24 April 2011
Experimental study of the mechanism of tolerance induction in dexamethasone-treated dendritic cells
Yu-bo GongABCDEFG, Yi-fei HuangABCDEFG, Yan LiABC, Gen-cheng HanABC, Yu-rong LiABC, Da-jiang WangCDF, Gai-ping DuCDF, Ji-feng YuCDF, Jing SongCDFDOI: 10.12659/MSM.881758
Med Sci Monit 2011; 17(5): BR125-131
Abstract
Background: The aim of this study was to investigate the mechanisms underlying tolerance induction of dexamethasone (Dex)-treated dendritic cells (DCs).
Material/Methods: Well-grown DC2.4 cells were randomly assigned to receive control, 50 µg/L, 100 µg/L, or 200 µg/L of dexamethasone and then were cultured for 6 days.

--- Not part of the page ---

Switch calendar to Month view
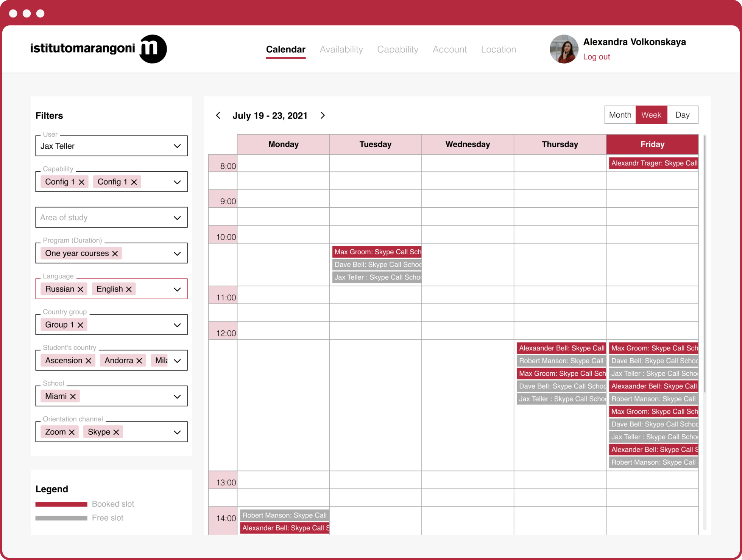Screen dimensions: 742x560 pos(620,115)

The expressions of CD80, CD86, galectin-9, and PD-L1 on the surface of DC2.4 cells were analyzed with flow cytometry and the level of IL-12 secreted by DC2.4 cells was determined by ELISA. The stimulating activity of DC2.4 cells on allogeneic T cells was assessed with mixed lymphocyte reaction. Dexamethasone-treated DC2.4 cells were co-cultured with allogeneic splenic lymphocytes and the Foxp3 expression in naive T lymphocytes was determined with flow cytometry.

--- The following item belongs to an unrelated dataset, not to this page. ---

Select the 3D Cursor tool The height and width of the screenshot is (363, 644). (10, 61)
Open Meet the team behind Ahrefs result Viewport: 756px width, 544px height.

Results: Compared with the control group, the expressions of CD80, CD86, galectin-9, and PD-L1 on the surface of DC2.4 cells exposed to different doses of dexamethasone showed no significant changes; however, dexamethasone treatment significantly reduced IL-12 secretion and inhibited DC2.4’s stimulation on the proliferation of allogeneic T lymphocytes. Moreover, dexamethasone-treated DC2.4 cells effectively promoted FOXP3 expression in naive T lymphocytes.
Conclusions: DC2.4 is a stable cell line with high expressions of CD80, CD86, and PD-L1. Dexamethasone does not significantly change the cell phenotype of DC2.4 cells, but inhibits the secretion of IL-12 cytokine and attenuates DC2.4’s stimulation of the proliferation of allogeneic T cells. Dexamethasone-treated DC2.4 cells also effectively promote FOXP3 expression in naive T lymphocytes.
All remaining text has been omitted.